Earlier this week, a person named Anonymous found my post from last month on the minimum wage. Anon raises a few good points, but also includes this breathtakingly inane argument about economics:
To raise the minimum wage is a true "crime against humanity!" It is a lie hatched in that same hell that tries to persuade us that somehow or other, we can ignore the law of the marketplace. As with the law of gravity, we certainly can ignore it. But we can not avoid the consequences of ignoring it.
Anon is simply wrong. Economics is not a science in the sense that physics is. Gravity has existed since virtually the beginning of the universe. When Isaac Newton formulated his law of gravitation, he was describing something that was already there, something that is (quite literally) universal. We cannot escape the effects of gravity, even if we could travel to other planets or other galaxies. By contrast, economic systems are merely human creations. The "law" of supply and demand may be a useful tool to aid producers in pricing their goods and services in a market economy, but it is not truly a law in any sense of the word. Nobody is required to set prices for maximum profit. And outside a market economy, supply and demand may not be relevant.

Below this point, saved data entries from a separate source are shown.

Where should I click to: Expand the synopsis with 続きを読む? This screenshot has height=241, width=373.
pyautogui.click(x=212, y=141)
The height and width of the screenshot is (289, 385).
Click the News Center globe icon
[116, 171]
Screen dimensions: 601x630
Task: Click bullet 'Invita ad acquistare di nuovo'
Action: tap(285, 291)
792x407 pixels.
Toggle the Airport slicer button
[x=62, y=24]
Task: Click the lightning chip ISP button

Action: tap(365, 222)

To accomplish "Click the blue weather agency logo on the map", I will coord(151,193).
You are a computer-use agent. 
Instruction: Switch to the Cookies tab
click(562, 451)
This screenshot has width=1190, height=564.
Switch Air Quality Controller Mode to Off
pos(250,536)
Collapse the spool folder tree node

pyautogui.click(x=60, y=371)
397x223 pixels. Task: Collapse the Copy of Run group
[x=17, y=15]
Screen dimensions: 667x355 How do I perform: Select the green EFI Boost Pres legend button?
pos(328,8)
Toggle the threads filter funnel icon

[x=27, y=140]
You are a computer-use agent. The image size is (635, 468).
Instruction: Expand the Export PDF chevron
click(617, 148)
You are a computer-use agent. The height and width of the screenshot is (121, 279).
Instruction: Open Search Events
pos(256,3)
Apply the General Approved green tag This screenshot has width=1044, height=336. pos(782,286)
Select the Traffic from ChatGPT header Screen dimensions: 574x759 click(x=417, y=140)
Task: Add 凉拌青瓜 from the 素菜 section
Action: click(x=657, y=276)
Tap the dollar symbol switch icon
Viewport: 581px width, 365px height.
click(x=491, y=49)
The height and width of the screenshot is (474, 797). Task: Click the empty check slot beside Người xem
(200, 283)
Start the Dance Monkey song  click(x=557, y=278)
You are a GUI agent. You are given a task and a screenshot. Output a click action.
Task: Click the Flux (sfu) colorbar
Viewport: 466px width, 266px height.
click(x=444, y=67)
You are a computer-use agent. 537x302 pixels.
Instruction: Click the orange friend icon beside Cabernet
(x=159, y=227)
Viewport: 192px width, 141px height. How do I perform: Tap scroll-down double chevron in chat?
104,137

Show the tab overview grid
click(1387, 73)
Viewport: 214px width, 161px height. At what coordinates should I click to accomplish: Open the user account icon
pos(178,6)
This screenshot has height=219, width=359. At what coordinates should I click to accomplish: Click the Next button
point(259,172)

In a gift economy, for example, generosity is more highly valued than profit margins. Success is defined by what one gives away. The potlatch custom of Pacific Northwest tribes is perhaps the best known historical example, but gift economies still thrive today in many forms.
Computer programmer Richard Stallman argues for a software gift economy:
When your friend says "that's a nice program, could I have a copy?" At that moment, you will have to choose between two evils. One evil is: give your friend a copy and violate the licence of the program. The other evil is: deny your friend a copy and comply with the licence of the program.
Once you are in that situation, you should choose the lesser evil. The lesser evil is to give your friend a copy and violate the licence of the program.
Now, why is that the lesser evil? The reason is that we can assume that your friend has treated you well and has been a good person and deserves your cooperation...
However, to be the lesser evil does not mean it is good. It's never good - not entirely - to make some kind of agreement and then break it. It may be the right thing to do, but it's not entirely good.
Stallman has devoted much of his life to saving computer users from this dilemma. Since 1983 he has created software under a special license that gives users what he calls that four essential freedoms:
- Freedom to use the program for any purpose
- Freedom to study the source code for the program
- Freedom to help their friends and neighbors by sharing copies
- Freedom to give back to the community by submitting modifications and improvements
Through the GNU project and the Free Software Foundation, Stallman has significantly influenced the development of the software industry. Most of the software that makes the Internet work is available under Stallman's GNU license. It is not too much of a stretch to say that the Internet is the product of a gift economy.
Another gift economy, one that has survived from ancient times and still thrives today, is the church. Members do not go to church to purchase goods and services. Churches rely primarily on voluntary giving to meet their budget requirements. And even though many churches struggle to make ends meet, the success of this organization for 2000 years is a testimony to the fact that market economics does not control our fate.
Which brings me back to anon's comment. Contrary to what anon declares, as a matter of fact we can ignore the "law of the marketplace." A market-based economy is just one of many possible economic systems. If our goal is to eventually funnel all our money into the hands of those who are most eager to obtain it, then a pure market economy is the way to go. If, on the other hand, we value human dignity more than profit margins, we need to look for ways to temper the market's more ruthless effects.